Yesterday I wacked together a piece titled Imbalance in the system that discussed my feelings that a police officer should not get to ‘plead the fifth’ in regards to actions ‘on the job’.
After I wrote that piece, I did a bit more research and discovered that my feelings are already incorporated into law. A police officer may decline to make an official statement of events to the police investigators working on the original incident. The police officer is required to make a statement to Internal Affairs if they request one, and that statement is inadmissible in court should the officer be charged as a result of their actions while on duty. I have to admit, that is a reasonable balance.
Given that this mechanism exists for the police to investigate the actions of the officer in a way that can not be used against them in court, it baffles me that the officer in question quit his job rather than follow through with his duty as an officer:
Officer in BART shooting quits force, avoids internal affairs quizzing
Demian Bulwa,Henry K. Lee, Chronicle Staff Writers
Wednesday, January 7, 2009(01-07) 19:14 PST OAKLAND — The BART police officer who shot an unarmed man to death on a station platform early New Year's Day quit the force Wednesday, avoiding an interview with police internal affairs investigators who were trying to get to the bottom of a videotaped incident that has prompted broad outrage.
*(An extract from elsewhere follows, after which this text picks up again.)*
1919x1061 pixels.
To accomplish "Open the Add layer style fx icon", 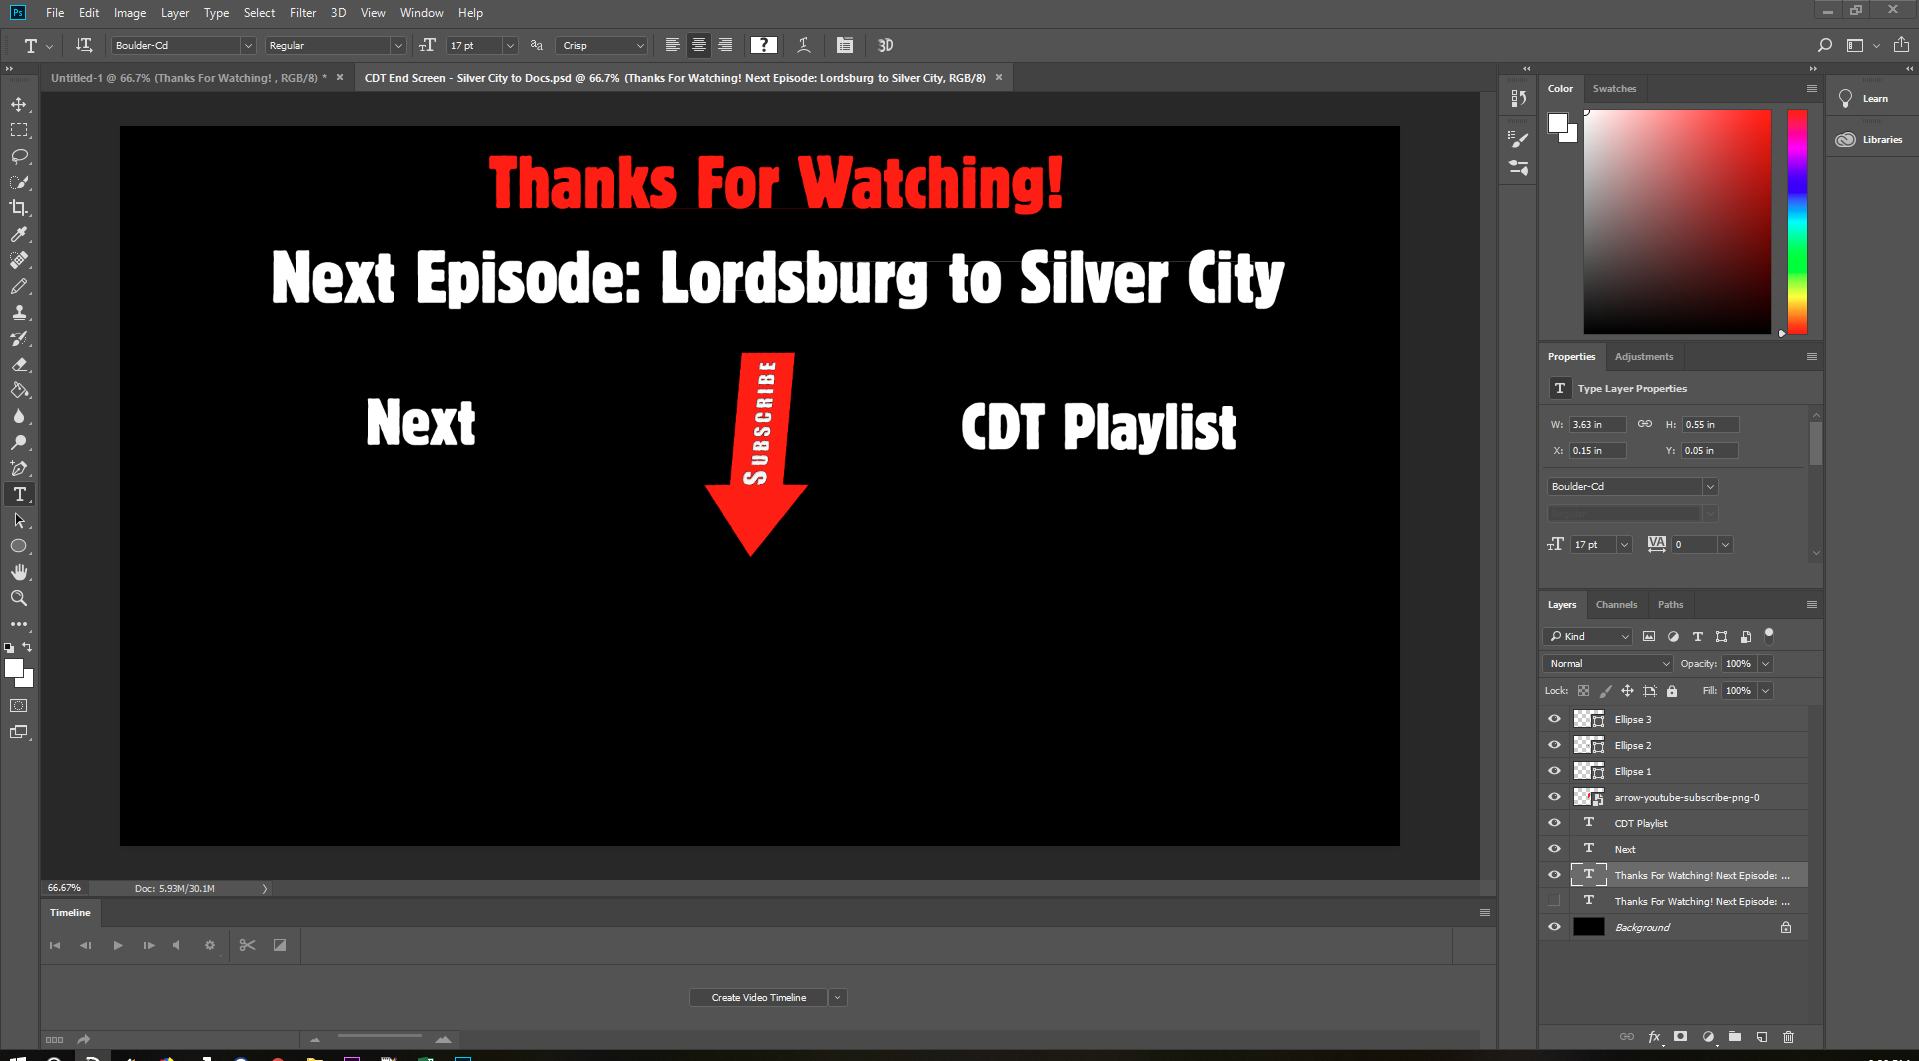I will (1656, 1037).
And, of course, the riots are beginning:
Protests over BART shooting turn violent
Demian Bulwa, Charles Burress, Matthew B. Stannard,Matthai Kuruvila, Chronicle Staff Writers
Wednesday, January 7, 2009A protest over the fatal shooting by a BART police officer of an unarmed man mushroomed into a violent confrontation tonight, as a faction of protesters smashed a police car and storefronts, set a car on fire and blocked streets in downtown Oakland.